The idea of a inventing a currency is a tantalizing one though and the most recent addition to the long list of alternative currencies is becoming a hot topic amongst the tech community. I am of course referring to the BitCoin sensation, a decentralized peer to peer currency that allows users to “mine” BitCoins by acting as part of the payment network. It’s a very interesting idea especially when it adopts many characteristics of the platform its built on, allowing for truly anonymous transactions and a currency that can’t be controlled by any government. However, whilst I love the core idea behind BitCoin, I can’t help but feel this is an extremely elaborate pyramid scheme, and I’ll explain why.
Take a look for instance at this graph detailing the predicted number of BitCoins over the coming years:
BitCoins have an upper limit on how many can be produced, approximately 21 million if we take the creator’s word for it. BitCoins are almost infinitely divisible however so they can still be used quite extensively once the upper limit on the number has been reached. However the complexity in mining a BitCoin increases considerably over time as they start to become mined out and is accelerated by the number of people participating in the network. Thus the true benefactors of the BitCoin system are those who were in it from the beginning as back then it was relatively easy to generate BitCoins and thus they could amass quite a large amount of wealth in a short amount of time.
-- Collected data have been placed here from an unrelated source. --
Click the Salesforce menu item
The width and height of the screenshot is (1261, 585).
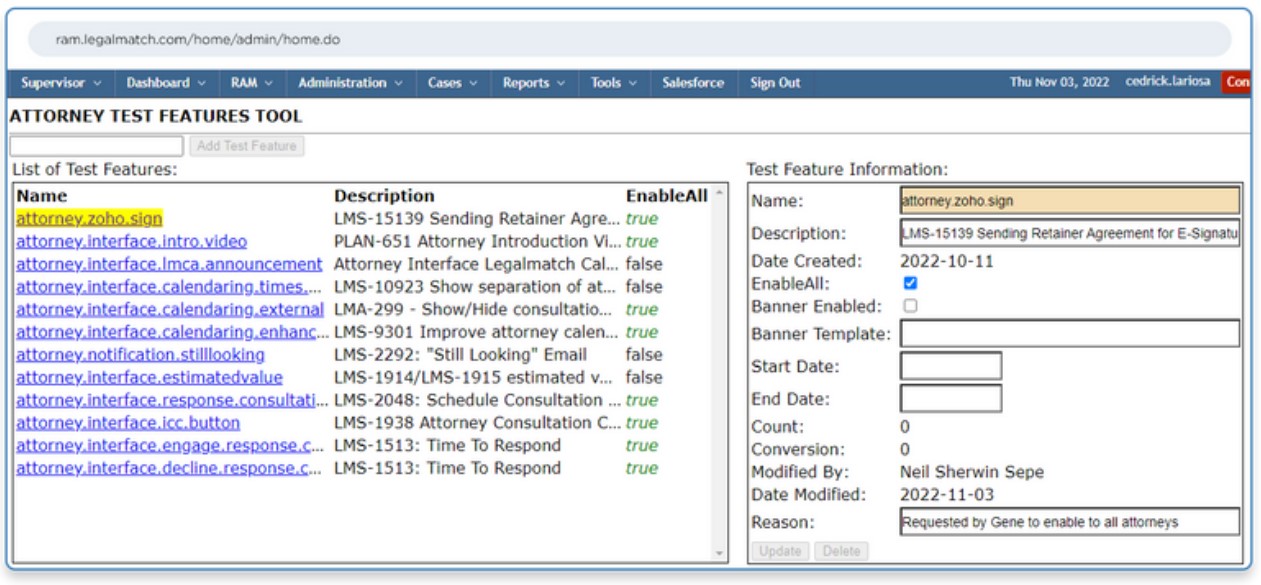point(693,83)
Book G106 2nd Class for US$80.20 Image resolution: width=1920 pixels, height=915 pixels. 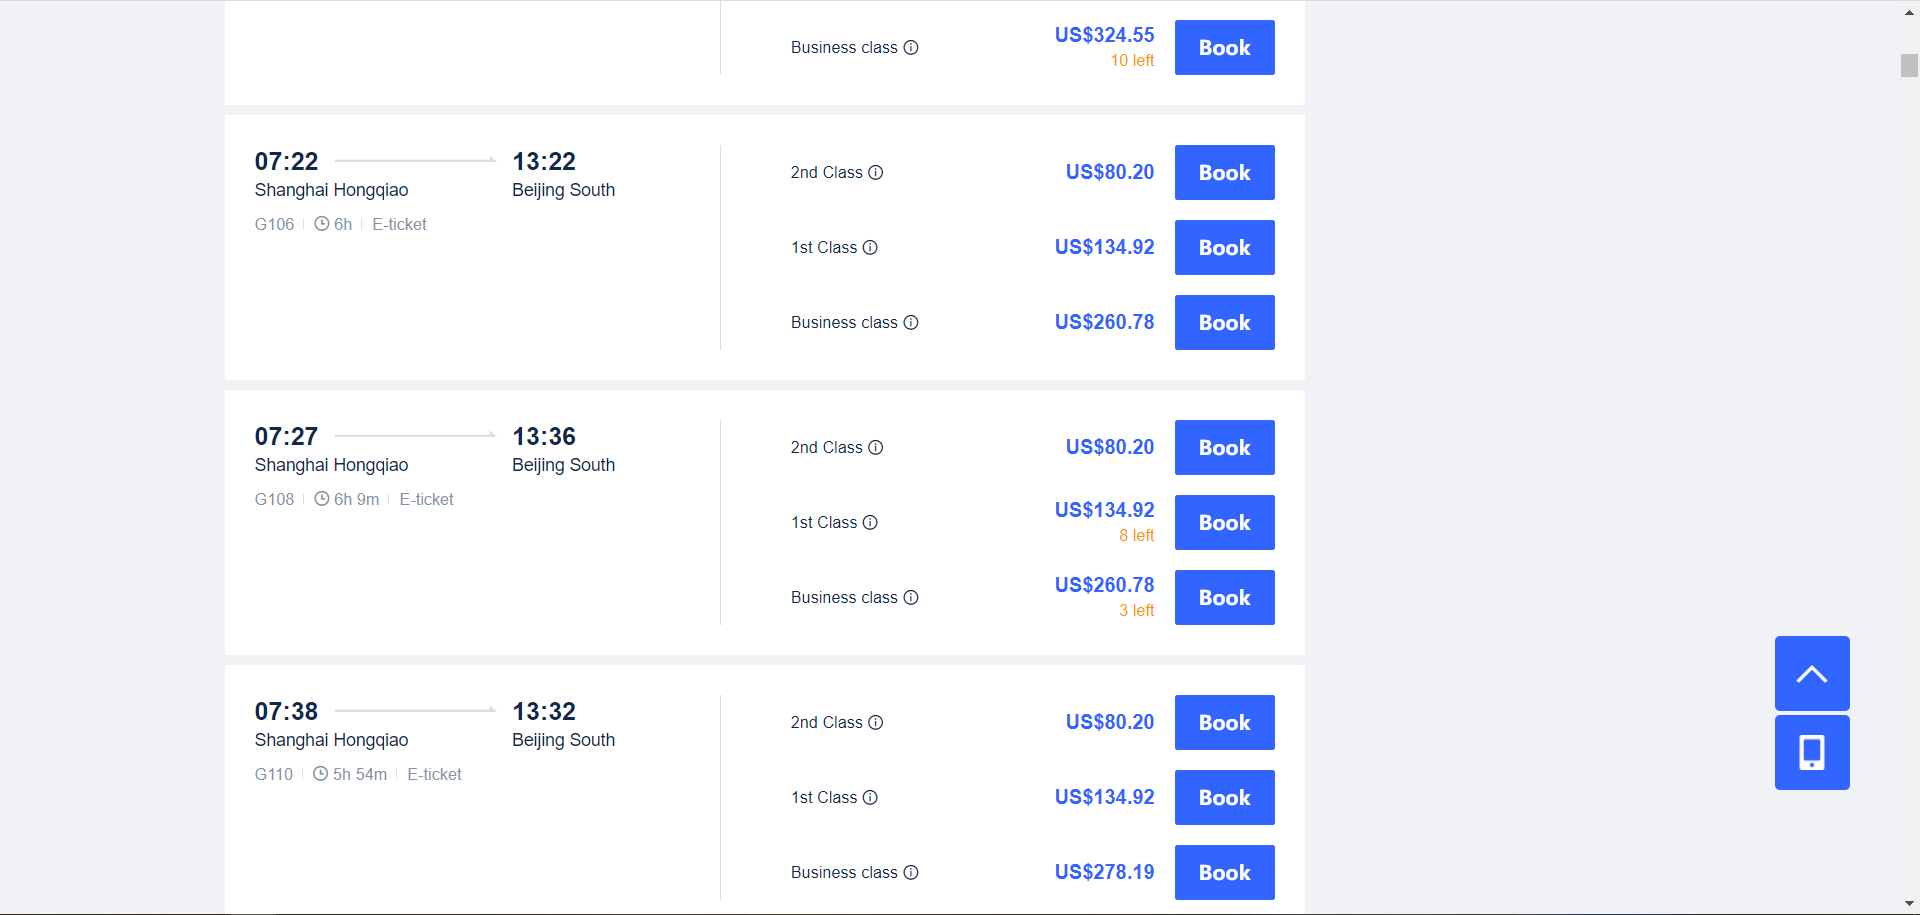coord(1224,172)
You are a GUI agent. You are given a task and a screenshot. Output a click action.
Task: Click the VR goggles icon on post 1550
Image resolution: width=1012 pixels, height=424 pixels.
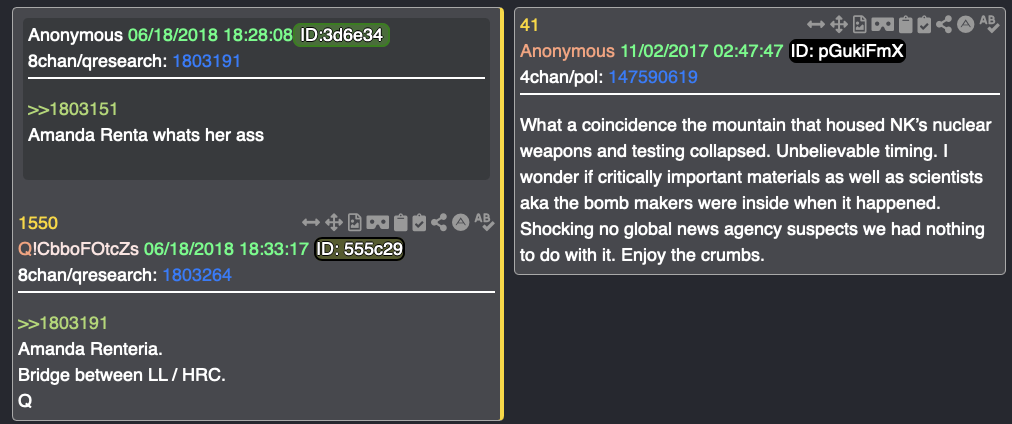click(x=377, y=223)
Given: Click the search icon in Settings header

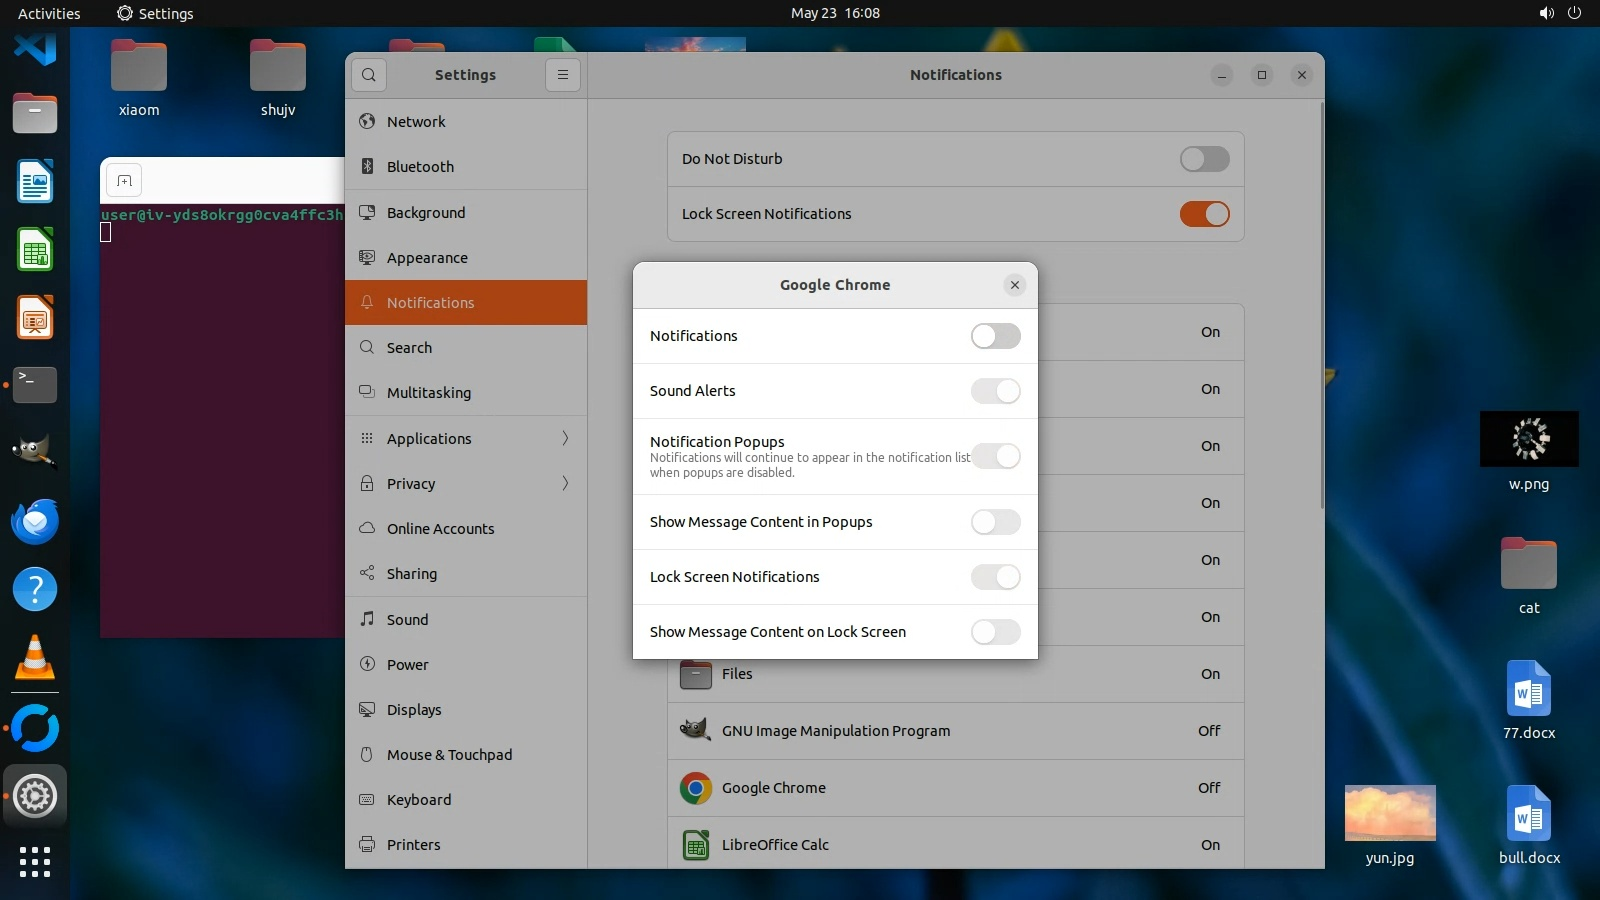Looking at the screenshot, I should click(x=369, y=75).
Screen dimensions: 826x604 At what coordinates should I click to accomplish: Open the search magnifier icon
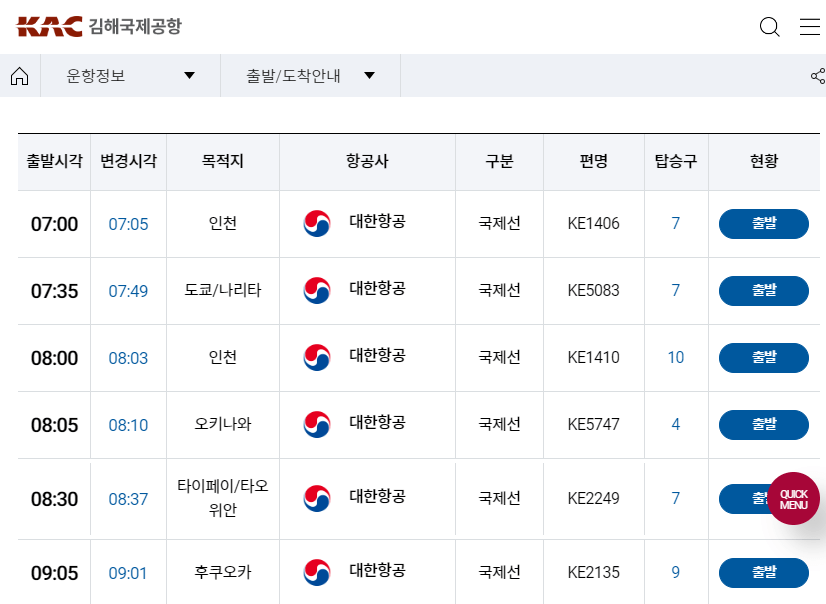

Like any alternative currency however BitCoins are completely useless if you can’t exchange them with other people for goods and services. It is then in the best interests of the early adopters to get other people to accept them as a legitimate form of currency. This means getting more people on the BitCoin network which, strictly speaking, doesn’t have a traditional referral system in place so it usually passes the pyramid scheme sniff test of most people. Still every additional member that joins and participates in the network is generating value for all of those that came before them, thus it is better for someone to “get in now” before the gold rush hits and the potential wealth disappears.
Also BitCoin, whilst being quite resilient to most exploitations, is still a computer system that can be manipulated. Most recently it came to light that one of the pools, DeepBit, managed to reach the critical 50% threshold of computing power that would make exploitation possible. Whilst it quickly sank back down in order to avoid such a scenario such a situation and no exploits were detected such a situation had only been “theoretically” possible until it actually happened. If BitCoin garners mass adoption you can bet there will be bot herds targeting the network in an attempt to exploit it. Whether they will be successful or not remains to be seen.
Given the rather checkered history that alternative currencies have I’ve been casting a sceptical eye over anyone who thinks that they’ve got this problem space solved, and BitCoin is no exception. Sure I was little excited about being able to generate some cash with spare CPU cycles but that feeling that this whole thing is just an elaborate pyramid scheme was too hard to shake and I’ve left it by the wayside. As a payment system it might not be a bad idea but the whole idea behind mining coins just means you’re paying to make the early adopters rich and that’s the main reason I take issue with the BitCoin system. It’s really hard to trust something when its structure too closely follows that of the ye olde pyramid scheme.